Except for Jim. He had to go to work, but he did want to make a purchase. Three of us were recruited to purchase DVDs that weren't necessarily, shall we say, legal.
Edwin, who seems to know everything there is to know about getting around Manila, knew the area around the Green Hills mall would be a prime neighborhood to shop for DVDs. Until recently, he said, DVDs were actually available at the mall but that, well, because it's illegal to sell pirated DVDs, mall management had evicited the vendors from their stalls.
But they haven't, apparently, barred them from sending touts into the mall. We were peppered with come-ons from the moment we arrived: "You want DVDs?" "DVD? DVD?" "New releases!"
Eventually, Edwin settled on one of the touts, and off we went, around a corner, through a grocery store, out onto the street, around another corner and down a hill, the tout remaining a constant 10 meters in front of us throughout, with Edwin, me and Shelly following, in a single-file line.
"This feels dirty," I remarked quietly.
"That's because it is," Shelly answered, falling silent again.
Edwin and I must have had the same vibe, because about the time I was thinking there was no way I would be doing this without a Filipino along to help, he stopped to ask a security guard if we were actually heading towards a DVD shop.
We dodged traffic crossing a street, stepped onto a sidewalk, and watched as our tout disappeared down a narrow, shadowy alley full of stands selling produce and jewelry.
"DVD, DVD," a toothless woman smiled at me, jabbing her finger in the air after the tout.
At the cross street, where the alley narrowed, we were met by a large woman in a billowy pink-orange mumu. "You want DVDs? I have them," she said. "Come with me. Trust me, trust me."
Trust me? Trust me, those words tend to have the opposite effect when you're about to purchase pirated merchandise.
We followed the woman and her tout into her store -- which doubles as her living room -- and were immediately presented with four boxes of DVDs. Shelly plopped down on a white plastic chair next to the front door, watching the endless stream of customers pop in and out of the store.

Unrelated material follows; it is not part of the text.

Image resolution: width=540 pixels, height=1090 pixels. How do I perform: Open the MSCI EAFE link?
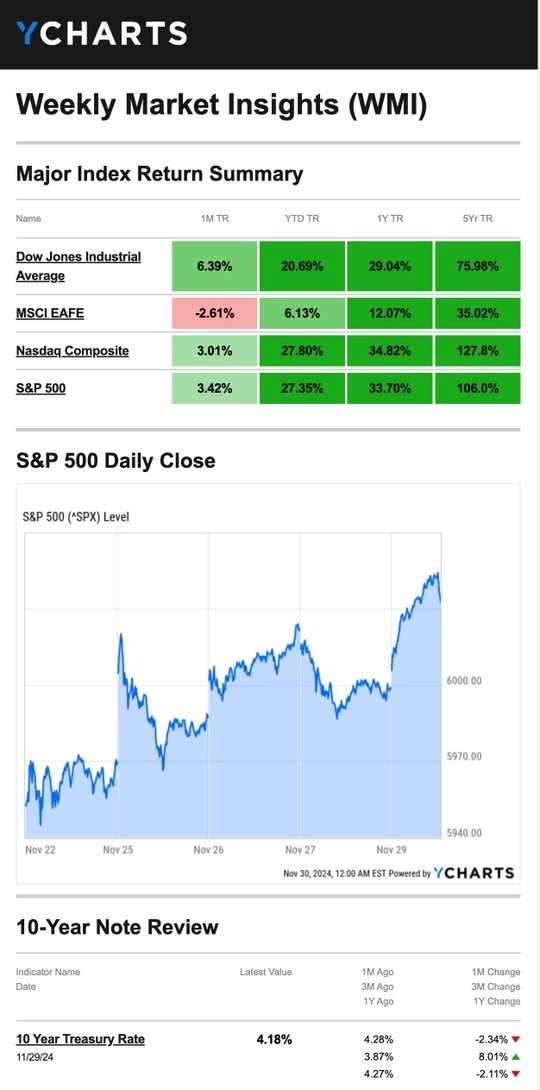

"These DVDs aren't illegal," the woman explained as I leafed through the box. "They're from Malaysia."
Ah, well that explains it, I thought. She's simply located her store in her living room to cut down on her commute.
I kept my mouth shut.
A bit of bargaining later, we finally reached a compromise on the "non-illegal, Malaysian" DVDs, and began running them through the living room DVD player. Edwin collected the working DVDs while I dug discreetly through my pockets, looking for the right amount of cash. Satisfied they worked, we paid our tout and beat a hasty retreat into the alley, looking over our shoulders all the way back to the mall.
Postscript: This shopping trip, with the tout and the ever-narrowing alley, was, without question, one of the most interesting things I've done in my life. It's also the most illegal thing I've done since the night I smoked pot in college. Yes, my life is that sheltered.
I'm glad I went. I'm glad we met the tout, went down the alley and into the store. A good writer cherishes off-the-beaten-path adventures and the expansion of his world. But, as a writer, I earn my living through my creativity, much like the writers and actors in the movies. And the writer in me wishes I hadn't followed through with the purchase.
I feel dirty.
1 comment:
A mother's nightmarre:-)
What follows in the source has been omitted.